Kaduna state House of Assembly has been dragged to a High Court of Justice of the state over a proposed bill by the assembly to amend Local Government Administration Law of 2012 that stipulated two years tenure for elected chairmen and councillors to three years.
A Kaduna-based lawyer, Barrister Auta Maisamari, who dragged the assembly to court along with Governor Mukhtar Ramalan Yero is also relying on a judgement delivered on August 2, 2011, by Justice Gideon Isa Kurada which declared that Kaduna state government has no powers to appoint unelected leadership for the 23 local government areas of the state, in a suit number KDH/KAD/616/2011.
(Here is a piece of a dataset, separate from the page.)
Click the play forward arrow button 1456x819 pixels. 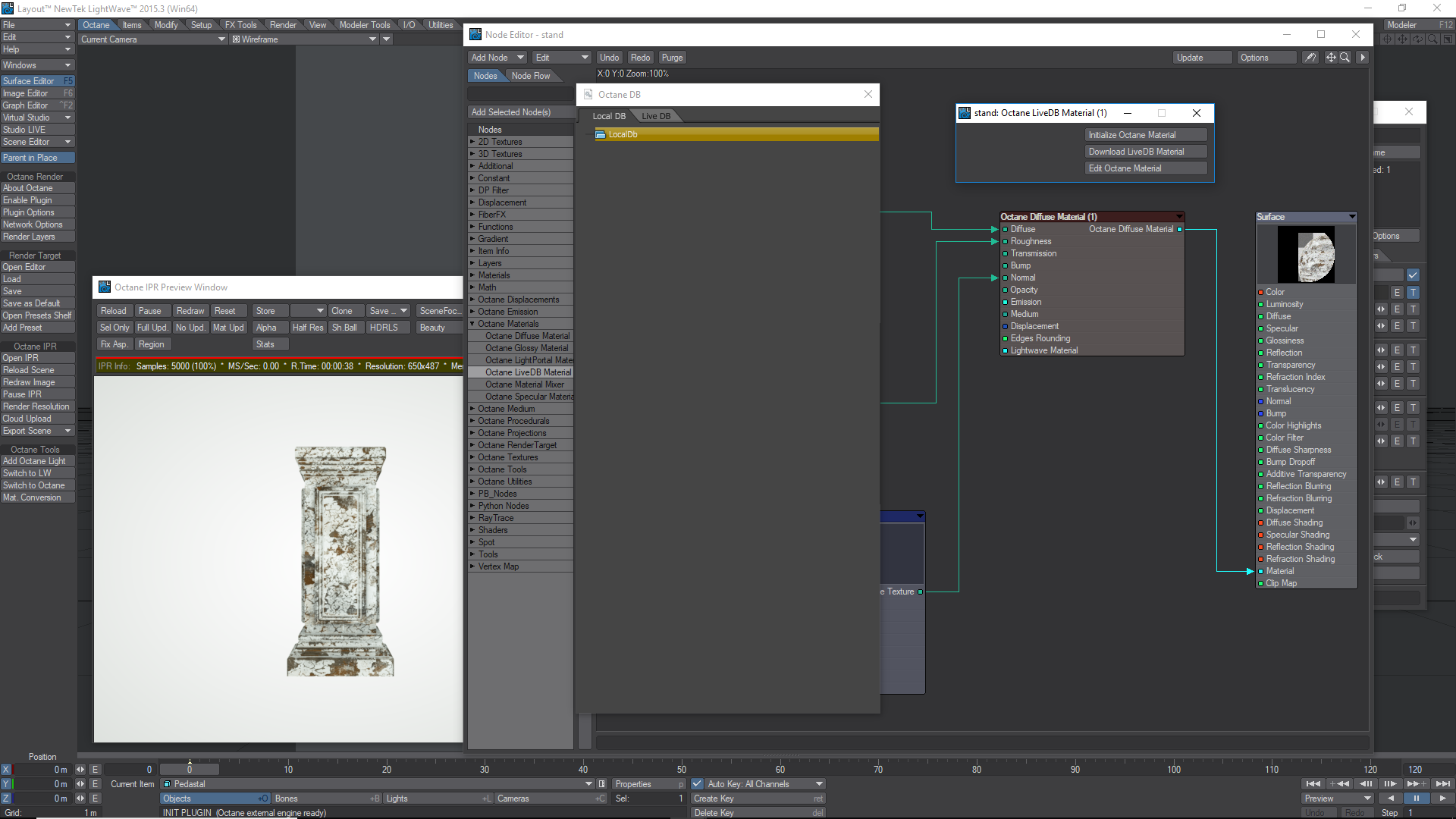(x=1442, y=799)
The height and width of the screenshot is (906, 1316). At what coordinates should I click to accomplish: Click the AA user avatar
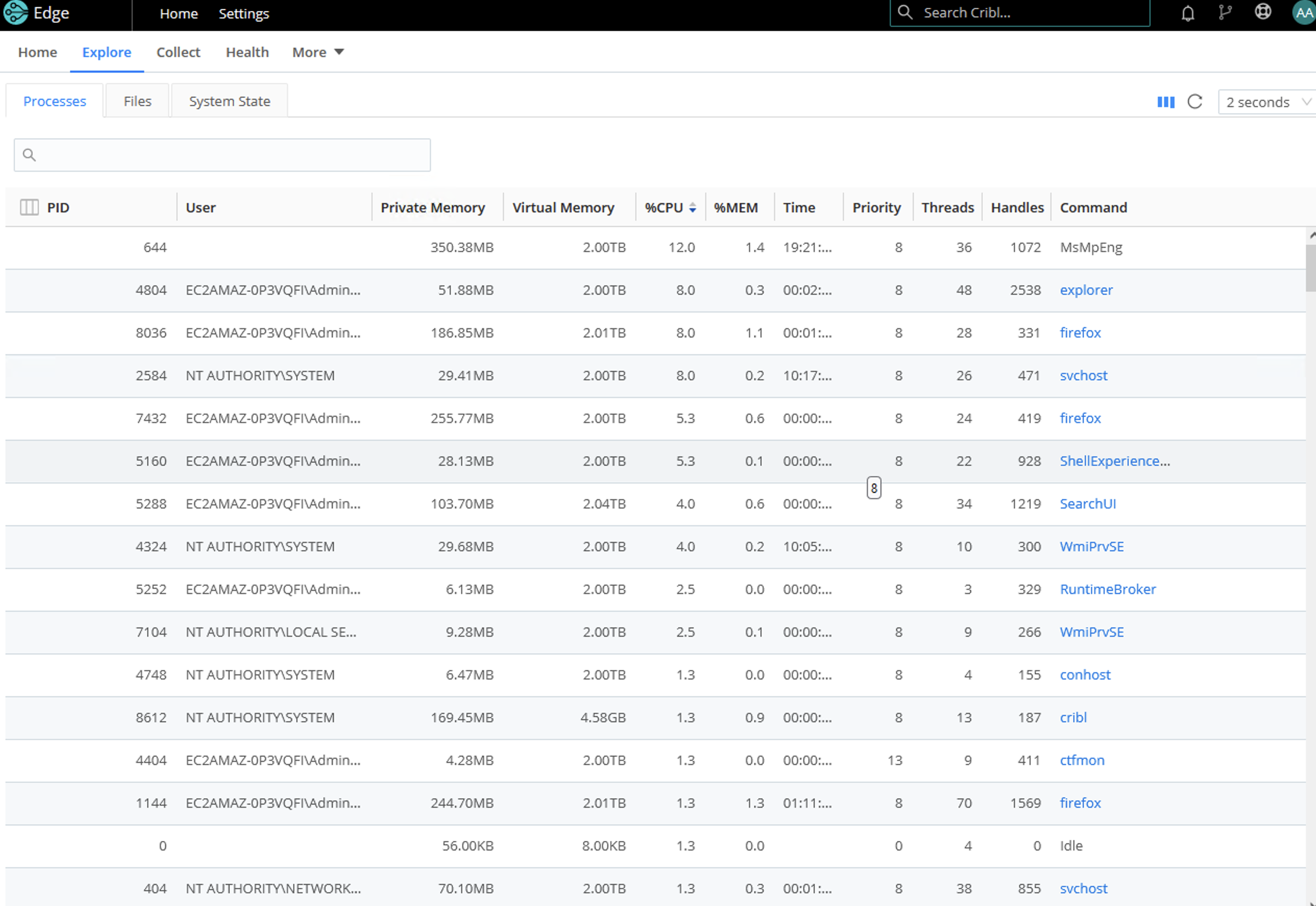[1303, 13]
The originating summons dated April 11, 2014, which our reporter gleaned further joined Kaduna state Commissioner of Justice and Attorney General, Commissioner for Local Government Affairs and State Independent Electoral Commission as defendants.
Maisamari in the summons said the state government in 2011 along with the rest of the defendants accepted the August 2, 2011, judgement and did not appeal the said judgment, and so the court should restrain the state government and as well the assembly from carrying out illegality in local government leaderships of the 23 councils.

On March 12, this year, a member of Kaduna state House of Assembly, Kantiok Irmiya Ishaku, chairman of its committee on judiciary sponsored a bill for a law to amend the Local Government Administration Law 2012 which seeks to elongate local government tenure to three years from two years enacted in 2012.
Ishaku in the proposed bill argued that the need to amend the law had become imperative towards addressing what he called “present circumstance.”
As at the time of this report, a substantive date for the first hearing had not been fixed, but a source in the Kaduna High Court, who spoke on the condition of anonymity, said the case would be heard after the Easter break.